11. Material Facts. None of the representations and
warranties made by CGC herein, or in any certificate to be
furnished by CGC at Closing contains or will contain any
untrue statement of material fact, or omit to state any
material fact necessary in order to make the statements
contained therein not misleading.
12. Indemnification. CGC agrees to indemnify, defend
and hold TAC harmless against and in respect of any and all
claims, demands, losses, costs, expenses, obligations,
liabilities, damages, recoveries and deficiencies, including
interest, penalties, and reasonable attorney fees, that any
of them shall incur or suffer, which arise out of, result
from or relate to any breach of, or failure by CGC to
perform any of its representations
warranties, covenants or agreements in this Agreement or in
any instrument to be furnished by CGC under this agreement
at Closing.
13. Public Status of Securities.
1. Certain of the outstanding common shares
of CGC have achieved public free trading status in that they
were issued pursuant to a registered offering in the State
of Minnesota and were exempt from registration under the
Securities Act of 1933. Such public status of these
securities allows brokers or dealers to publish quotations
for CGC securities pursuant to Rule 15c2-11 of the
Securities Exchange Act of 1934. No order preventing or
suspending the publishing of such quotations has ever been
issued by the Securities and Exchange Commission. The
Information Statement prepared pursuant to Rule 15c2-11,
conformed in all material respects to the requirements of
the Act and the rules and regulations of the Commission
thereunder and did not contain an untrue statement of a
material fact or omit to state a material fact required to
be stated therein or necessary to make the statements
therein not misleading.
2. CGC is in compliance with all applicable state
blue sky laws. No order preventing or suspending the
secondary sale of CGC securities quotations has ever been
issued by a state securities administrator.

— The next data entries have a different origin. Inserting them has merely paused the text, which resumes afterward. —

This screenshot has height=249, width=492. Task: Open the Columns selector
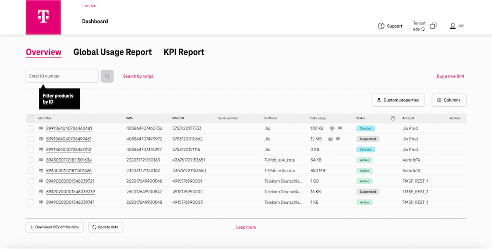(449, 100)
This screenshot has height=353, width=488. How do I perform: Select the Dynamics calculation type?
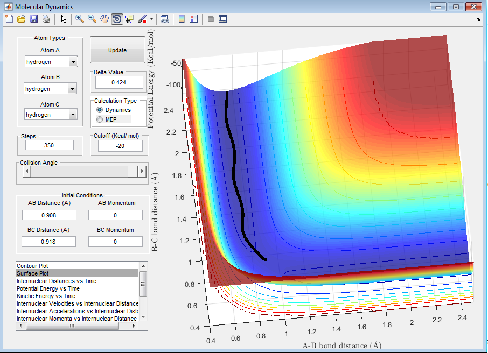point(99,110)
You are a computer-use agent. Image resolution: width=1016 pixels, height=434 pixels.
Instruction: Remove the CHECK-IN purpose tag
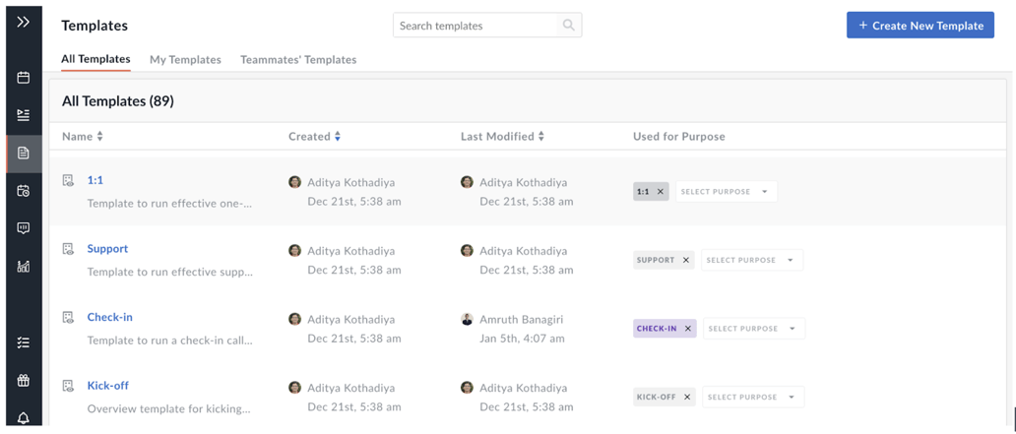pos(688,329)
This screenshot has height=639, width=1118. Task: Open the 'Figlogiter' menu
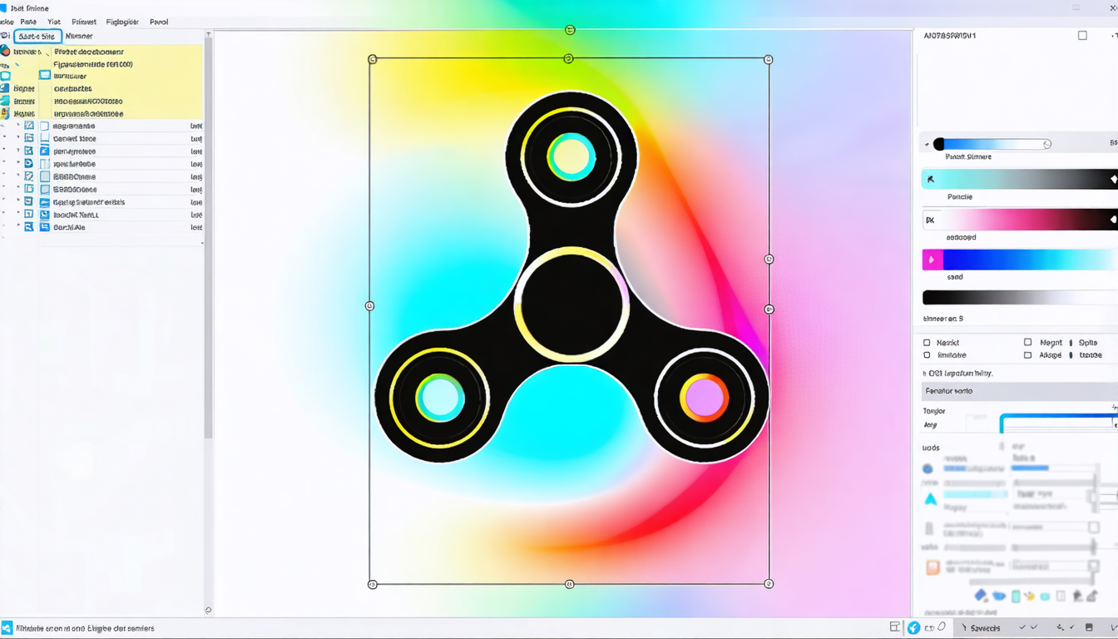point(122,22)
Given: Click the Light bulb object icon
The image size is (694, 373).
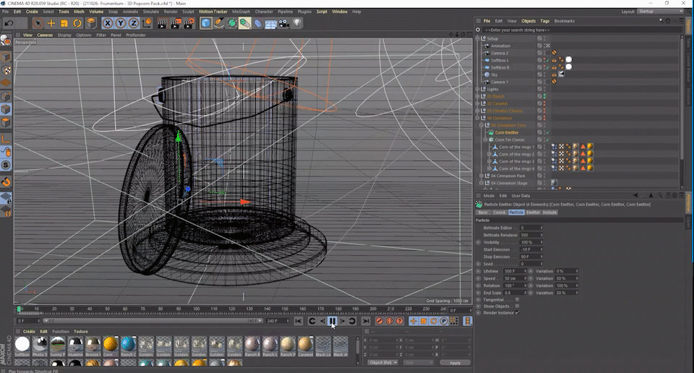Looking at the screenshot, I should coord(297,24).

14. Trading. None of CGC, its officers, directors,
control persons and affiliates have engaged in, or in any
manner whatsoever participated in, any transaction involving
any security of CGC except in compliance with all applicable
securities laws, including without limitation, the Act and
the Securities Exchange Act of 1934, as amended (the
"Exchange Act").
ARTICLE 5.
ADDITIONAL REPRESENTATIONS AND WARRANTIES OF TAC
TAC further represents and warrants to CGC that:
1. Investment Intent. Each TAC shareholder
understands and acknowledges that the shares of CGC common
stock (the "CGC Shares") are being offered for exchange in
reliance upon the exemption provided in Section (2) of the
Act and Rule 506 of Regulation D adopted thereunder, for
nonpublic offerings; and. the Shareholder makes the
following representations and warranties with the intent
that the same may be relied upon in determining the
suitability of such Shareholder as a purchaser of
securities.
1. The CGC shares are being acquired solely for
the account of each TAC shareholder, for investment purposes
only, and not with a view to, or for sale in connection
with, any distribution thereof and with no present intention
of distributing or reselling any part of the CGC Shares.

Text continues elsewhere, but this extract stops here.